Roles of molecular interaction and mobility on loading capacity and release rate of drug-ionic liquid in long-acting controlled release transdermal patch

This study aimed to develop long-acting controlled release transdermal patches containing ionic liquids (ILs) of weak acid drugs and investigate effects of pressure sensitive adhesives (PSAs) on drug-ILs loading and release. Here, ketoprofen, flurbiprofen and loxoprofen were chosen as model drugs, and triethylamine was selected as model counterion. Three types of PSAs containing carboxyl (PSA-COOH), hydroxyl (PSA-OH) and non-functional group (PSA-none) were respectively synthesized.

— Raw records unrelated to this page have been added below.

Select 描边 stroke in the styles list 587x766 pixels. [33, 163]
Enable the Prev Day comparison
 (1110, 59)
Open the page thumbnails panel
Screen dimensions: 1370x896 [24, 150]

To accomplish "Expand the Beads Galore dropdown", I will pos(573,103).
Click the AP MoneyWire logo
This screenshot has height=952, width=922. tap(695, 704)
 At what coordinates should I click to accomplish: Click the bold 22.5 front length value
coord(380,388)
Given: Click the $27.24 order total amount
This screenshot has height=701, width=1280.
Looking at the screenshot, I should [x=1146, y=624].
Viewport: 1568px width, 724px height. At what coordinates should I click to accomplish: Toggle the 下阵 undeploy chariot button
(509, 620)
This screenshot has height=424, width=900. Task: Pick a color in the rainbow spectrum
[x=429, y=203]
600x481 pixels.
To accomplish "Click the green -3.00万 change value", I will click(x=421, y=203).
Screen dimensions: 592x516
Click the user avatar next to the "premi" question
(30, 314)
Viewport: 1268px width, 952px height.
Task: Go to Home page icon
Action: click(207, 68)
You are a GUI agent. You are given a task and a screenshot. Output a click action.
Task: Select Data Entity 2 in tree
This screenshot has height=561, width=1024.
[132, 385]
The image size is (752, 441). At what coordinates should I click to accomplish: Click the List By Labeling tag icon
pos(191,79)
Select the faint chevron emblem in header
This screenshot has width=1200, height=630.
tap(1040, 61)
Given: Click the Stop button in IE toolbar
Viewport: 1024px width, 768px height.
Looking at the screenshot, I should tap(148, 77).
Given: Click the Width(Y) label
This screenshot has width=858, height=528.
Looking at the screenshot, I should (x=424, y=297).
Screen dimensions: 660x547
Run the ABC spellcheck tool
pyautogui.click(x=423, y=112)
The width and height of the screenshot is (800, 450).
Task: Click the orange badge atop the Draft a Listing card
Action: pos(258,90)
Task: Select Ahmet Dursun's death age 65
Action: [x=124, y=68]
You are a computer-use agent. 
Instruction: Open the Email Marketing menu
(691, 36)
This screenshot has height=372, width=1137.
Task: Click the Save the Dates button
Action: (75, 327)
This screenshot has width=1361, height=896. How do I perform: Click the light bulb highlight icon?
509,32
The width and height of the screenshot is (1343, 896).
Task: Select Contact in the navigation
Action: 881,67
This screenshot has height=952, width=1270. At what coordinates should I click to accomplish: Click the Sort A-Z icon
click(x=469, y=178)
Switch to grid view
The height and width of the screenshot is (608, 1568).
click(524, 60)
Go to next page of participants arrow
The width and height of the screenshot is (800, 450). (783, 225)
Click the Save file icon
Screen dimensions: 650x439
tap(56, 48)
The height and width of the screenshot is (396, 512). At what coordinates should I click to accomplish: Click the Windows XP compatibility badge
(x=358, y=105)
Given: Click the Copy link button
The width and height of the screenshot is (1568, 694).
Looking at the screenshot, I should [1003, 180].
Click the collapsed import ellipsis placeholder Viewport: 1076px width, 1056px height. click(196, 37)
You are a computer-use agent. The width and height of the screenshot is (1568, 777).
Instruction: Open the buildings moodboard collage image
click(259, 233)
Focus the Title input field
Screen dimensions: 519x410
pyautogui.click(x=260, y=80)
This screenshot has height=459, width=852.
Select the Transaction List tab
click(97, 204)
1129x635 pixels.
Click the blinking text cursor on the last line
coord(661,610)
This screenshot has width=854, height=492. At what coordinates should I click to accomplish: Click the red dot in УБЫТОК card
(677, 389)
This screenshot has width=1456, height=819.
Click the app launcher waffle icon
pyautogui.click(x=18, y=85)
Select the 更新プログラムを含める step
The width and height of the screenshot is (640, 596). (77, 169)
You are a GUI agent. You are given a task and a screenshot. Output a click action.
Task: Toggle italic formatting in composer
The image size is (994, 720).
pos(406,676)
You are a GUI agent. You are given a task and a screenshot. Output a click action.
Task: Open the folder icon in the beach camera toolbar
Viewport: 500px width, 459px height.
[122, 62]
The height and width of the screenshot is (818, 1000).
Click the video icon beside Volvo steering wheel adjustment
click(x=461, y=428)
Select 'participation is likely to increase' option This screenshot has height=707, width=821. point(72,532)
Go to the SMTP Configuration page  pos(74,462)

Microscopy results showed that the solubility of drug-ILs in PSA-COOH was enhanced up to 4.50 times compared with that in other PSAs. Drug release results showed that the average release percentage of drug-ILs in PSA-COOH (70.97%) had no significant difference with that in PSA-OH (73.22%) and PSA-none (73.47%). While drug skin penetration performances demonstrated that the average skin flux of drug-ILs in PSA-COOH (23.73 μg/(cm 2 h)) was much higher than that in PSA-OH (6.75 μg/(cm 2 h)) and PSA-none (4.32 μg/(cm 2 h)). As illustrated by FTIR, Raman and DSC analysis, ionic hydrogen bonding determined drug-ILs loadings, and interaction strength between drug-ILs and PSA-COOH was the strongest owing to the deprotonated PSA-COO – . Rheology study revealed that decreased storage modulus and increased phase shift angle of PSA-COOH determined drug-ILs release owing to strong plasticization at high drug-ILs loading. Remarkably, the long-acting controlled release patches were successfully developed and molecular mechanisms were revealed.